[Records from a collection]
<<<<

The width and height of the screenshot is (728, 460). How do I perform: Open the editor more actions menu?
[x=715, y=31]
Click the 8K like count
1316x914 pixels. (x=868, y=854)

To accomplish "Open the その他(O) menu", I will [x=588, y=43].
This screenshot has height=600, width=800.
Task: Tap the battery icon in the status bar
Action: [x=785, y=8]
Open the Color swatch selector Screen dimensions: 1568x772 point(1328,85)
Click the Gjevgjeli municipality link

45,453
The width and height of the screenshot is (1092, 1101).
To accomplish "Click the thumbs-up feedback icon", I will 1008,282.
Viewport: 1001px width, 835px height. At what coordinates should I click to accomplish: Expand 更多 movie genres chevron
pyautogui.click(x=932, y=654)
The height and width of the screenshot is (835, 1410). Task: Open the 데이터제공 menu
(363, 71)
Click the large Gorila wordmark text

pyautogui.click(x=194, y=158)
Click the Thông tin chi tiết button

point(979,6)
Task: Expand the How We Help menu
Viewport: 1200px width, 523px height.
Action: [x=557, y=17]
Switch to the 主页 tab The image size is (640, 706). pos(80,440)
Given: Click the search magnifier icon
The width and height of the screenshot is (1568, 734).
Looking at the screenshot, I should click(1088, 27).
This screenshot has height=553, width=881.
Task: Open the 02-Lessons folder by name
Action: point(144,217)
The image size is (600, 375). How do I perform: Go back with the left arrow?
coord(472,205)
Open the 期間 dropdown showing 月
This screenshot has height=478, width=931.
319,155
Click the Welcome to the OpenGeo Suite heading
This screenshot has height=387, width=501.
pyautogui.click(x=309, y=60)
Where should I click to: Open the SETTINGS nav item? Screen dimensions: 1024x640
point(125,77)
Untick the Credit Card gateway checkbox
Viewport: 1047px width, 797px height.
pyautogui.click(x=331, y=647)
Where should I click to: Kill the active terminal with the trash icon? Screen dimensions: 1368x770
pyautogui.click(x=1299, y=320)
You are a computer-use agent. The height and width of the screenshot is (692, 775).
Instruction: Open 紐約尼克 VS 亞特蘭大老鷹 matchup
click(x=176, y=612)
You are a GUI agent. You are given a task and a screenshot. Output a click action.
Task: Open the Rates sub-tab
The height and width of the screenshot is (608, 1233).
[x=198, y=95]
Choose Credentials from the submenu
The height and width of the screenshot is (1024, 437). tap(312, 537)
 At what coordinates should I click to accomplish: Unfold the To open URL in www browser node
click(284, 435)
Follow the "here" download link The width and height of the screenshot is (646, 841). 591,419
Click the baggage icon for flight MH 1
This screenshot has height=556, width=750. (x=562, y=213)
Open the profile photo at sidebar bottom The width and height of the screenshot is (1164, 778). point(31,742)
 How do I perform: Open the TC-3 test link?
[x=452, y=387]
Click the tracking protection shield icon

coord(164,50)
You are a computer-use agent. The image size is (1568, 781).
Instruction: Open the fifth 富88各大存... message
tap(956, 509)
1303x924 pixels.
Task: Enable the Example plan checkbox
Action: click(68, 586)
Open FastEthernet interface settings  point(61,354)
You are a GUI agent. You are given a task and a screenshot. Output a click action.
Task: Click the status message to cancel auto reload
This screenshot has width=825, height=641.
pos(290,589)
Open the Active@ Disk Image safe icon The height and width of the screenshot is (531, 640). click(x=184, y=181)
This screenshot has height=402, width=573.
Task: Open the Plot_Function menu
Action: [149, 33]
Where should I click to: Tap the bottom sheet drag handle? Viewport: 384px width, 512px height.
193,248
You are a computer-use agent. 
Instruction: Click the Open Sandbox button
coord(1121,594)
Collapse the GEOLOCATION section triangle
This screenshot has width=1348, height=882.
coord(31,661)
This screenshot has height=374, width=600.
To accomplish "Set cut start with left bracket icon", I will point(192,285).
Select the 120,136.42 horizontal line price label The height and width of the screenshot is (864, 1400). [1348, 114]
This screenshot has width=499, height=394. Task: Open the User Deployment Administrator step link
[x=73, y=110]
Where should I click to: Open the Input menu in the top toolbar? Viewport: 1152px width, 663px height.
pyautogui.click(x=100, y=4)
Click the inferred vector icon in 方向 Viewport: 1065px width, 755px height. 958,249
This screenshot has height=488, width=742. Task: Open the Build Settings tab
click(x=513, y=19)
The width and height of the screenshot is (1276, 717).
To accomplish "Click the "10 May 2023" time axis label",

>>>>

# WORK TASK:
Could you copy every line in the records that holds "agent"?

# RESULT:
You are a computer-use agent. The height and width of the screenshot is (692, 775).
You are a GUI agent. You are given a task and a screenshot. Output a click action.
You are a computer-use agent. The image size is (1568, 781).
You are a GUI agent. You are given a task and a screenshot. Output a click action.
You are a computer-use agent. 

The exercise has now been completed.